A: The capital gains on real estate are tax free for most homeowners around the country. If any tax could be considered a tax on the rich, the capital gains on real estate profits would fall in that category — at least for gains on the sale of your primary residence.

Generally, the average homeowner will never pay capital gains taxes on proceeds from the sale of his home. When you consider that the national average price of a home lingers at about $160,000, the average homeowner won’t even receive enough gains to tax. A single filer doesn’t owe capital gains taxes on the sale of real estate until the gains exceed $250,000. For married filers, the floor is $500,000.

The criteria for walking away with this lottery of sorts is twofold: the floor amount of gain —$250,000/$500,000 — and whether you have lived in the property at least two of the past five years.

Unless you live in an amazingly luxurious unit, I don’t see how you will gain $250,000 on your condo. Keep in mind, the cost of purchasing the house (referred to as “basis”) is subtracted from your gross gains to arrive at your gain. For example, if you purchased the condo for $200,000 and sold it for $300,000, the basis would be $200,000 (plus points paid, closing cost, etc.). To keep it simple, let’s just say it’s $200,000. Your gross receipts are $300,000 — subtract your loan amount (let’s say you’re down to $150,000) and your gain is now at $150,000. Because you haven’t reached the floor of $250,000 as a single filer, you owe no taxes on the capital gain.

Now, your first reaction may be guilt. “Wait a minute, I can walk away with $150,000 tax free?” you might ask. Yep.

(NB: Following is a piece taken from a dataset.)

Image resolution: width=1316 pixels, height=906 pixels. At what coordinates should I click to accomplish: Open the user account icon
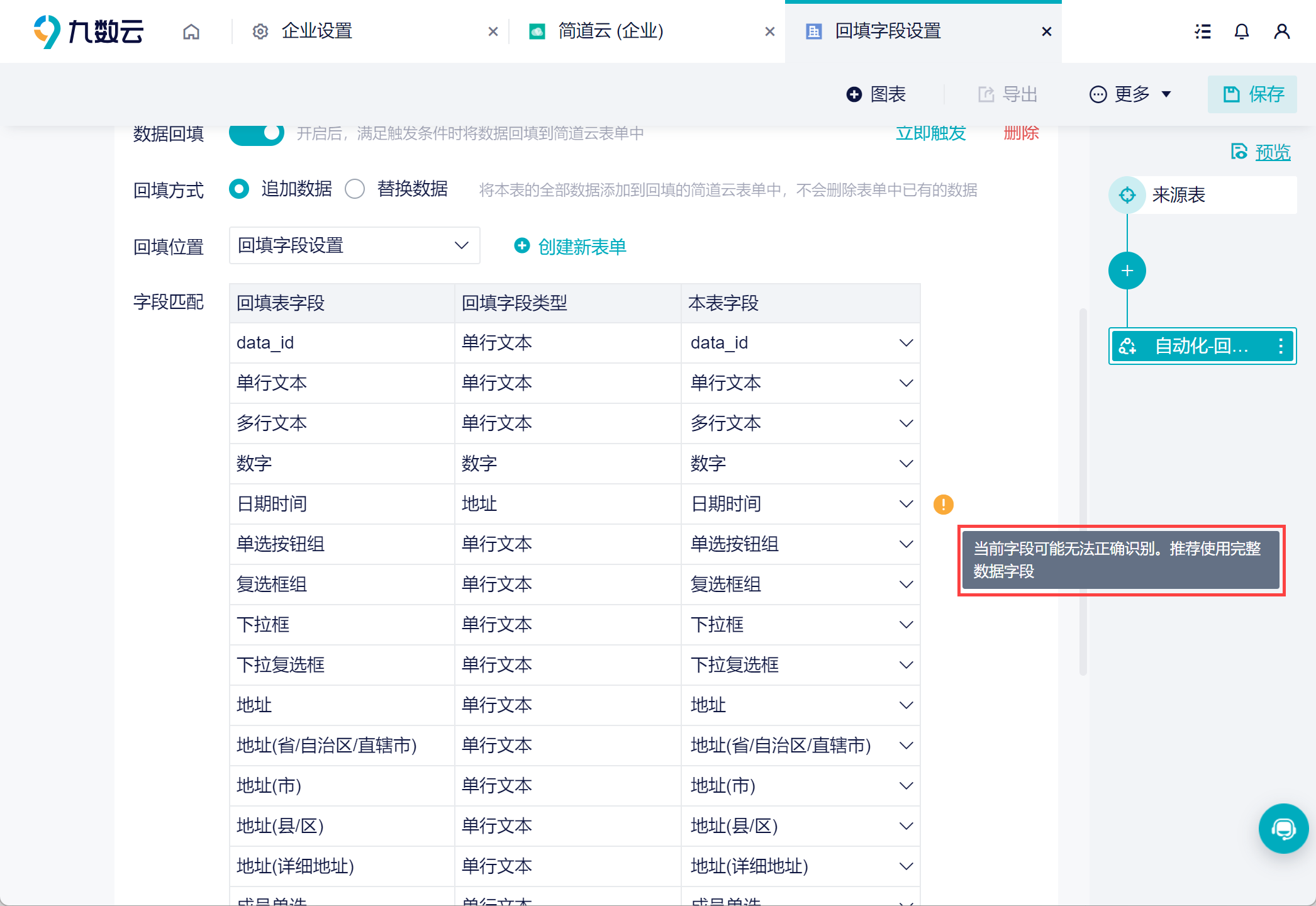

That’s the way it is.

The thought of your selling your condo and moving into another home with your new husband has me wondering why you aren’t holding onto the condo as a rental property. Real estate is a very good investment, and you get a lot of deductions from a rental that you don’t get from a primary residence. Plus, the renter would be paying the mortgage, etc., and the property could appreciate year after year, creating a nice little nest egg. Once the condo is paid off, you also would have substantial passive income.

Here’s the financial scenario: You pay your mortgage now and all you get for a deduction is the interest payment and property taxes, assuming you don’t use one of the rooms as a home office — but that’s another question.

For rental properties, you deduct all the interest, property taxes, condo fees and expenses for upkeep; plus, for a simple rental property, you get to depreciate it, as well, and this contributes to reducing your tax bill. If you actively participate in the operation of the rental property — in other words, manage it by screening potential renters, calling in workmen for repairs and the like — you can deduct a limited amount of any losses from the rental activity from your annual income.

I have seen some investors end up having “losses” from their rental income and end up deducting that loss from their regular income. The depreciation alone can put you in the negative without actually depleting your cash flow.

For all the ins and outs of deductions available to rental-property deductions, seek out Publication 527, “Residential Rental Property (Including Rental of Vacation Homes)” at www.irs.gov.

You might wonder, “Well, just how much can I deduct?” Here’s the section on limits on losses from page 15 of Publication 527 under the section titled “Losses From Rental Real Estate Activities”: “If you or your spouse actively participated in a passive rental real estate activity, you can deduct up to $25,000 of loss from the activity from your nonpassive income. This special allowance is an exception to the general rule disallowing losses in excess of income from passive activities.”

Bottom line: Hanging onto that rental property can save you tax dollars and get you and your new hubby on the road to creating wealth.